Option 2 is more interesting and more realistic. In a real squad, different roles make different decisions.
Still To Discuss
- Exact utility evaluation functions and their granularity
- How agents perceive the battlefield (imperfect information, detection mechanics)
- Team coordination mechanics (do agents communicate? Share information?)
- How to validate that agent behavior “looks human” (qualitative review of replays, reasoning about expected behavior, trial and error)
- Whether to layer RL or other ML techniques on top of the utility system later
Development Sequence (Revised)
Phase 1: Rules in Roll Hub (Now → Near-Term)
- Begin implementing the game system as Roll Hub campaign templates (mods + actions)
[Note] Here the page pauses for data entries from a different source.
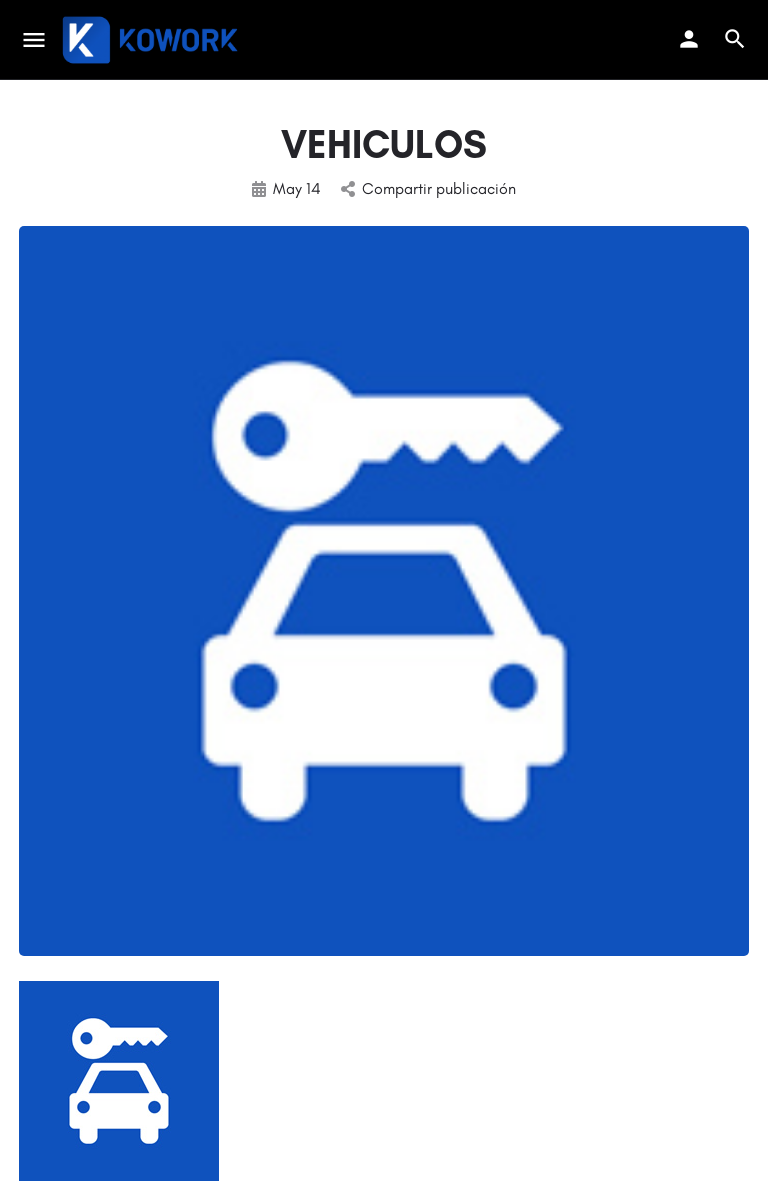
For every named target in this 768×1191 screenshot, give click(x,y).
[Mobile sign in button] (689, 39)
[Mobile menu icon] (34, 40)
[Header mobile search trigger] (735, 39)
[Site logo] (152, 40)
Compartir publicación (428, 188)
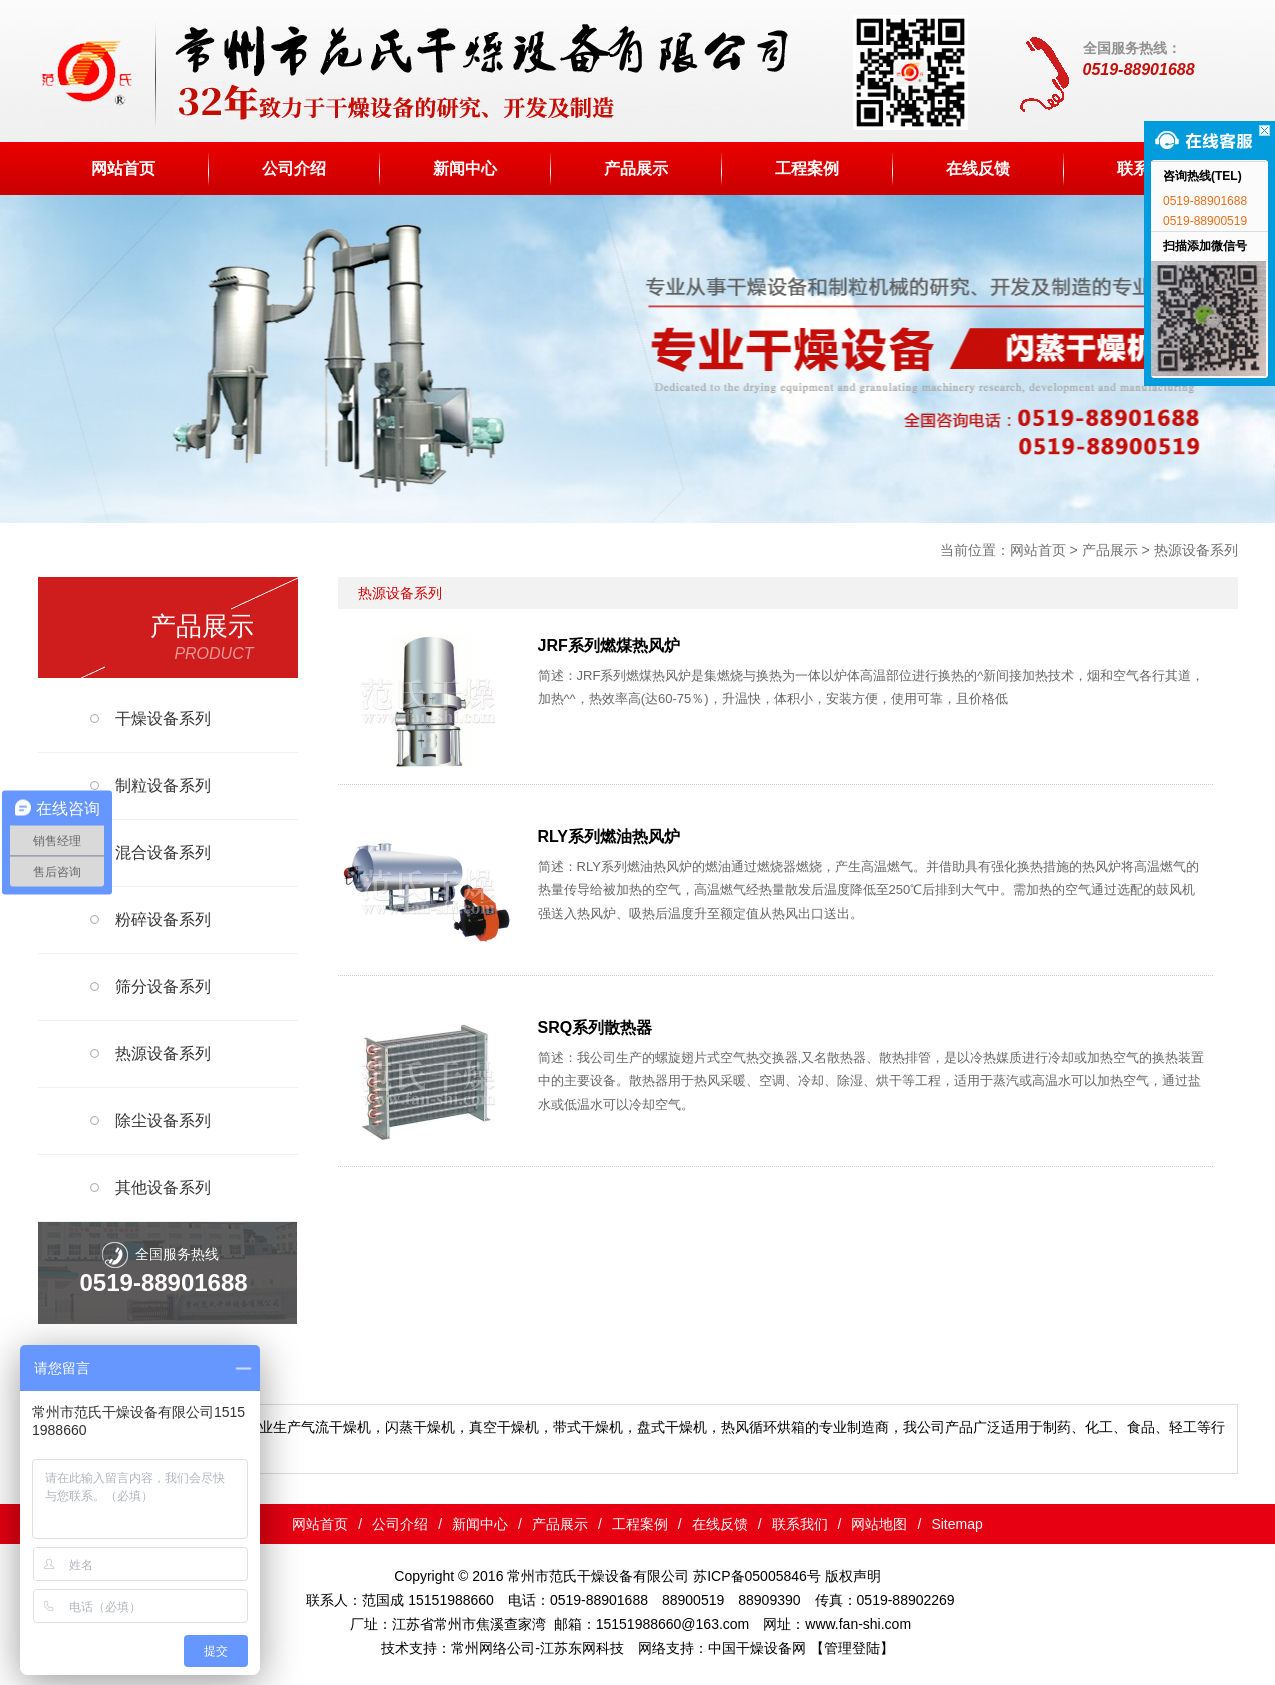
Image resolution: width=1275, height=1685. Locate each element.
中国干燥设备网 (757, 1648)
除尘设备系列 (163, 1120)
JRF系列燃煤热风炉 (609, 645)
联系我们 (800, 1524)
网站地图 (879, 1524)
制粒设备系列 (163, 785)
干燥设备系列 (163, 718)
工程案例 (807, 168)
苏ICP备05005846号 (757, 1576)
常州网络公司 (493, 1648)
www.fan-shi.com (858, 1624)
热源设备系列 (1196, 550)
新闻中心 (465, 168)
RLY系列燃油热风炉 (609, 836)
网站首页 (123, 168)
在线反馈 (978, 168)
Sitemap (956, 1524)
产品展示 (636, 168)
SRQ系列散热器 (595, 1027)
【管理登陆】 (852, 1648)
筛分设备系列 (163, 986)
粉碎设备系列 (163, 919)
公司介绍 (294, 168)
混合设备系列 (163, 852)
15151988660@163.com (673, 1624)
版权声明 (853, 1576)
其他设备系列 (163, 1187)
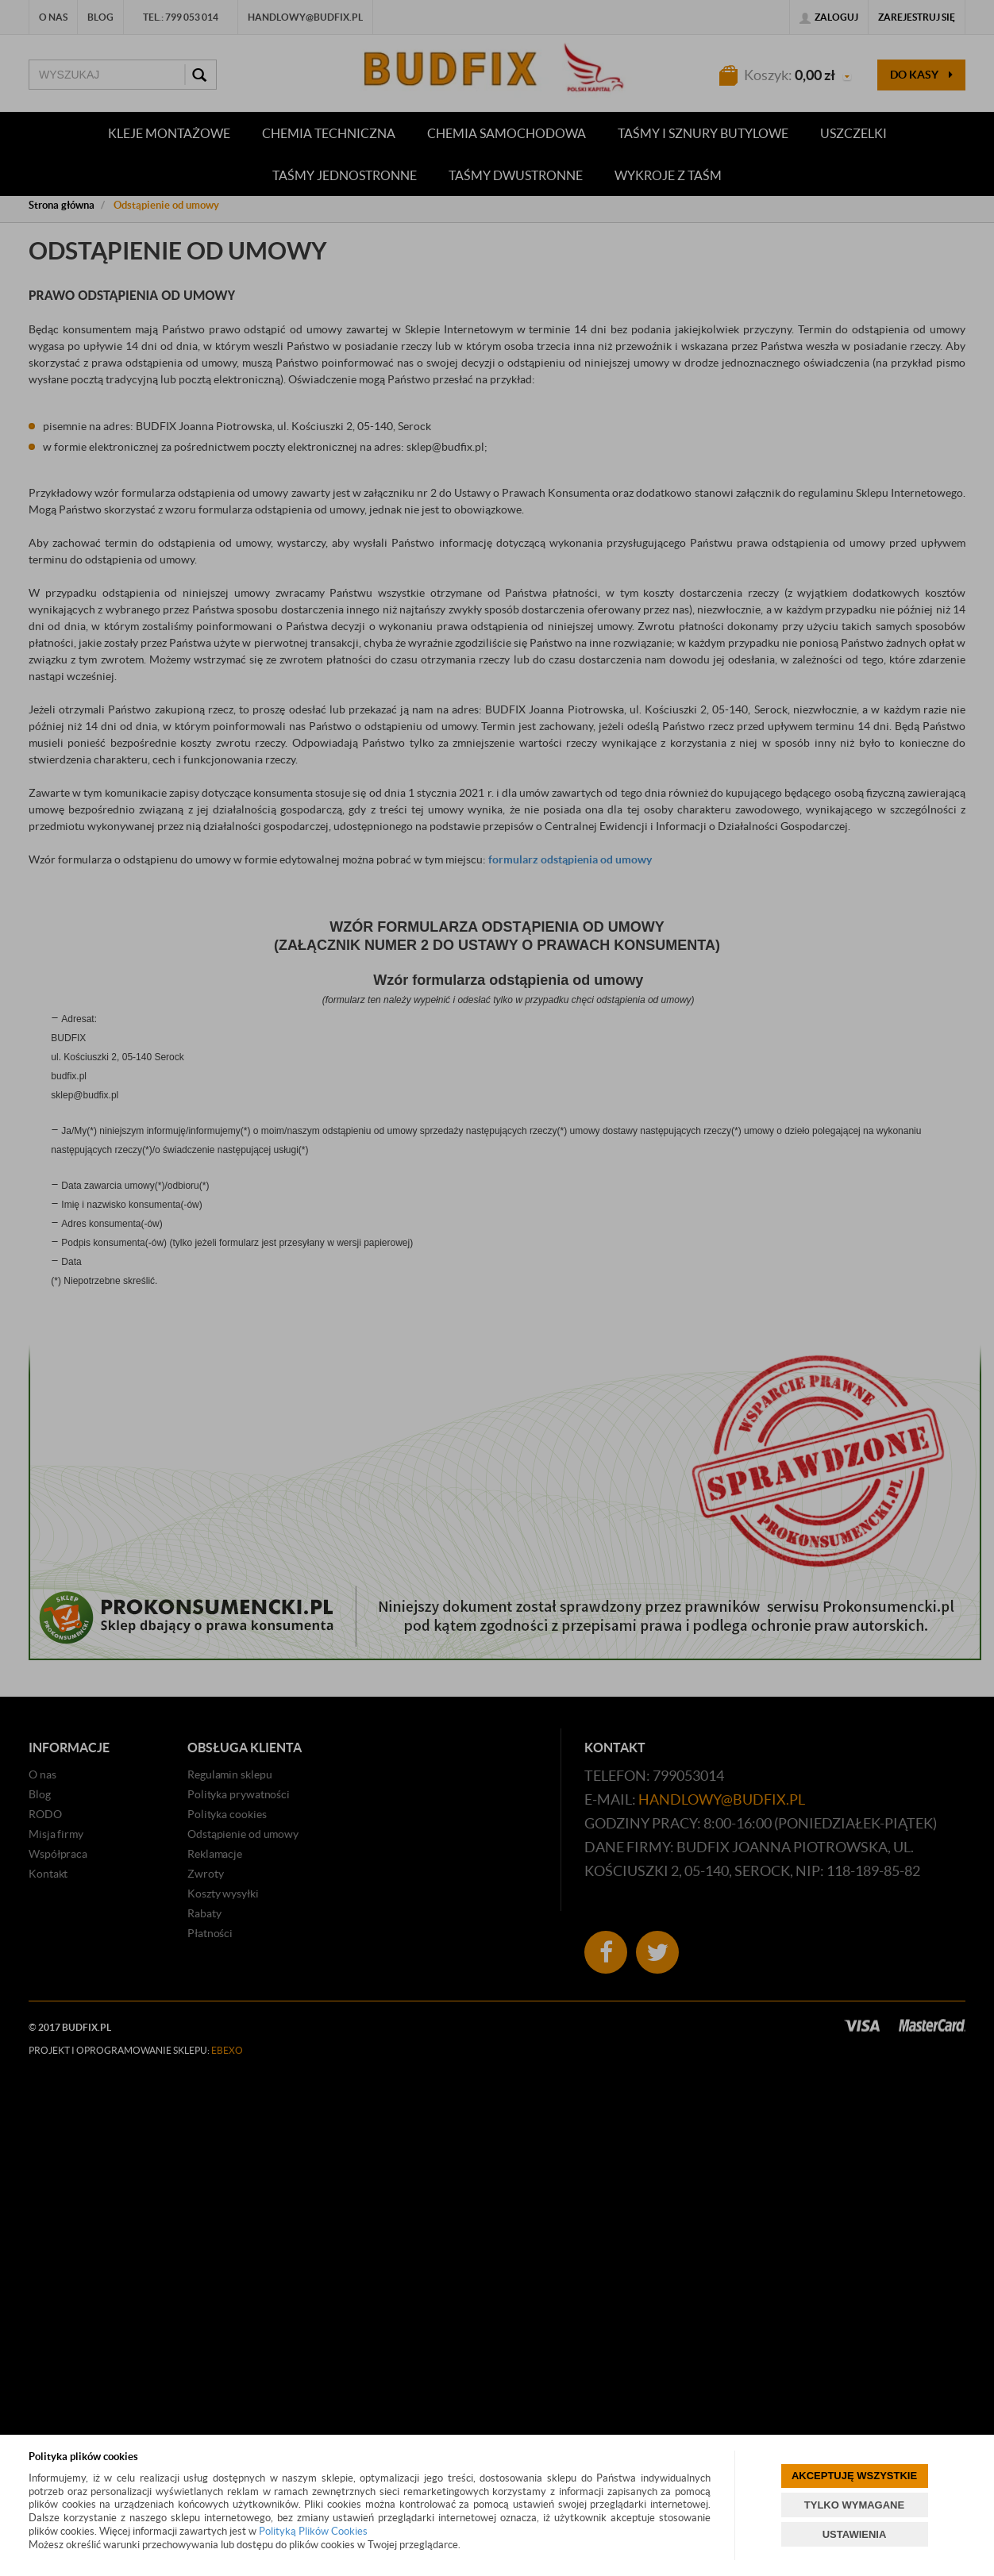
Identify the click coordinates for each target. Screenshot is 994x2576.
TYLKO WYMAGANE (854, 2505)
- Start with the character model: attributes (1-5), skills (0-5), derived stats
- Get the declarative templates working so characters compute correctly
- Keep the existing TypeScript engine — focus on getting the rules right, not performance
Phase 2: Combat Resolution
- Implement the cone-based attack resolution as an action (or set of actions)
- Implement the wound generation pipeline
- Implement the channel-based action economy
- Full geometric spatial model
- Design visibility mechanics
Phase 3: Simulation Layer
- Add headless/sim mode to the engine (strip transport layer)
- Implement utility-based AI agents
- Build the dense statistical report generator
- CLI interface for running sims
- Replay capability for qualitative review
Phase 4: Strategy Evolution
- Implement genetic algorithm for evolving strategy weight vectors
- Build scenario library
- Run large-scale simulations, analyze results
- Use AI agent (LLM) to summarize reports and generate insights
Phase 5: Roll Hub Integration
- Integrate simulation into Roll Hub UI
- Scenario setup via the map editor
- “Run Simulation” button with configurable parameters
- Results displayed in-app with AI-generated summaries
- GM encounter design workflow
Phase 6: Performance Optimization (When Needed)
- Profile the engine, identify bottlenecks
- Rewrite engine core in Rust with embedded JS VM
- WASM target for Node.js / browser
- Native target for maximum sim speed
- Auto-generated TypeScript types for frontend
Open Questions
- What’s the right granularity for the utility evaluation functions?
- How do fog of war / visibility mechanics affect agent decision-making? (See Visibility & Fog of War)
- Can we make the utility factors themselves data-driven (defined in YAML)?
- How do we validate that simulated agent behavior “looks human”? (Qualitative replay review + reasoning about expected behavior)
- What does the dense statistical report contain? What metrics matter most?
- How does the LLM agent integration work technically? (API call with report as context? Built into CLI?)
- What’s the migration path from current ActionScript to JS VM?
Relationship to Other Docs
- Game Design Document — The philosophy and mechanics being simulated
- Combat Mechanics Working Doc — Detailed combat rules
- Attack Resolution — The geometric cone model
- Wound System — Pools + structural damage
- Action Economy — Channel-based concurrency
- Reactions — Defensive reactions + overwatch
- Sim Report — Output from the v1 Python sim
- Character Sheets — Reference characters
- System Name Candidates — What are we calling this thing?
This document will evolve as we figure out what we’re actually building.